Yes — and it's simple physics, not marketing. The bubbles trap a layer of air against the water surface, insulating against overnight heat loss, while the translucent material lets sunlight through to warm the water by day. A solar blanket alone typically holds a SEQ pool 4–8°C warmer through spring and autumn — often enough to stretch the swimming season by a month or more at each end without any heater.
Which way up do the bubbles go? Bubbles face down, in contact with the water. The air pockets do the insulating, and the flat side faces the sky. Fitted upside down, the blanket still blocks some evaporation but insulates poorly and wears out faster — it's the single most common installation mistake we see.
A few practical rules that make a big difference:
- Keep it on whenever the pool isn't in use, especially overnight — that's when the heat walks out.
- Take it fully off before swimming. Never swim under or around a partially covered pool.
- Trim it to the pool's shape so it sits edge-to-edge. Gaps around the perimeter leak heat and moisture — one reason a blanket cut to your exact pool model beats a generic rectangle.

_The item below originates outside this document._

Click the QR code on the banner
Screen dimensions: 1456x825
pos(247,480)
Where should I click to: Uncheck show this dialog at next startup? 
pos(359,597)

Sized-to-model Daisy blanket and roller packages
Rather than sending you to a retailer with a tape measure, we supply Daisy thermal blankets — Australian-made and the best-known name in the category — pre-cut to the exact shape of your Aqua Technics pool model, paired with a quality roller and fitted at handover. Packages run from $2,190 to $3,140 installed depending on pool size, and because it's part of the build there's nothing to measure, trim or assemble yourself.
- 3mm Daisy Thermal Blanket in Foam Blue with Stainless Steel Roller — $2,190 supplied & installed, suits pools 3–6.5 m (10 models)
- 3mm Daisy Thermal Blanket — $2,540 supplied & installed, suits pools 6–8.3 m (14 models)
- 3mm Daisy Thermal Blanket in Foam Blue with Stainless Steel Roller — $2,840 supplied & installed, suits pools 8–9 m (5 models)
- 3mm Daisy Thermal Blanket in Foam Blue with Stainless Steel Roller — $3,140 supplied & installed, suits pools up to 11 m (1 models)
Live pricing from our quoting system, sized to each pool model in the range.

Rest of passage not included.